LT, I think you didn't understand my post.
Of course if a German murdered someone in another country and the evidence of it would be supplied to German authorities, then that person would be tried for murder in Germany.
In fact, no matter where you are as a German, if you do something that's a crime under German law and you get back to Germany, you will be tried if it comes out, because simply for being a German, German law applies to you IN ADDITION to whatever foreign law the other state has. So, for example if a German commits in a murder in a country where murder would be legal (ok, very hypothetical), he'd still be committing a crime as far as German law is concerned. I remember some cases of child molesters who abused children in Thailand. The were never tried there (even tho that's a crime there, bribery obviously makes authorities look the other way there). But, as evidence made its way to Germany, German DA offices were very happy to build cases against them.

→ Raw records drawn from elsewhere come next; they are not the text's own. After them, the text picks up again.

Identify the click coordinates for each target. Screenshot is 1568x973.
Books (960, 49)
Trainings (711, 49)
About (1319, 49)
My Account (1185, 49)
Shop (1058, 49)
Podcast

The reason Germany (and afaik most other countries) have laws in effect that prevent extradition of their own people to the jurisdiction of other countries is, in fact, a very simple one: Sovereignity and security.
Imagine: Some country named Weirdland would make chewing bubblegum a crime punishable by death penalty. Some of your countrymen chew bubblegum there on their vacation. Then they fly home. A week later Weirdland's authorities demand extradition of your countrymen so they can be tried in Weirdland, possibly facing death penalty. I don't think you'd be very happy about that.
No-extradition laws for one's own countrymen prevents them from being tried for "crimes" or with penalties that are unknown or unacceptable in their own country.
It's also a way to prevent other countries from building ridiculous cases against another country's people. Something that used to be very "popular" until the end of the cold war. For example, imagine a CIA agent doing some stuff in the Soviet Union (nothing illegal, just gathering intel). His activities are discovered by Soviet counterintel only after he returned home. Now Soviet authorities build a case against him and demand extradition. Would you really want the USA to hand the guy over to some Soviet judge (who, of course would be totally neutral)? I think not.
As a side note:
To make matters (in Europe) more complicated, there is within the EU a European arrest warrant. The regulations about it also state that if someone is arrested in one EU country for committing a crime in another EU country, he has to be handed over to that country for trial. So far, there is no clear judgment on how that is to be interpreted if the person is German on and found on German soil. Technically in such a case extradition would be a violation of the German constitution. So the question is what's on top: the EU treaty or the German constitution. There's no case requiring clarification yet, but if there ever is, it will certainly make its way into law history. (And depending on its profile may cause a big problem for the govt).
Addendum:
There is also a UN treaty that defines certain crimes as crimes acknowledged by all UN members. Naturally all the capital crimes like murder, rape, armed robbery, crimes against humanity etc. So no matter where those are committed, the home coutnry would have to investigate and try these if there's probably cause. It's one of the reasons Interpol exists.
Of course, it's theoretical and heavily influenced politically when it comes to war crimes (which have little to do with justica but more with in whose favor a war ended).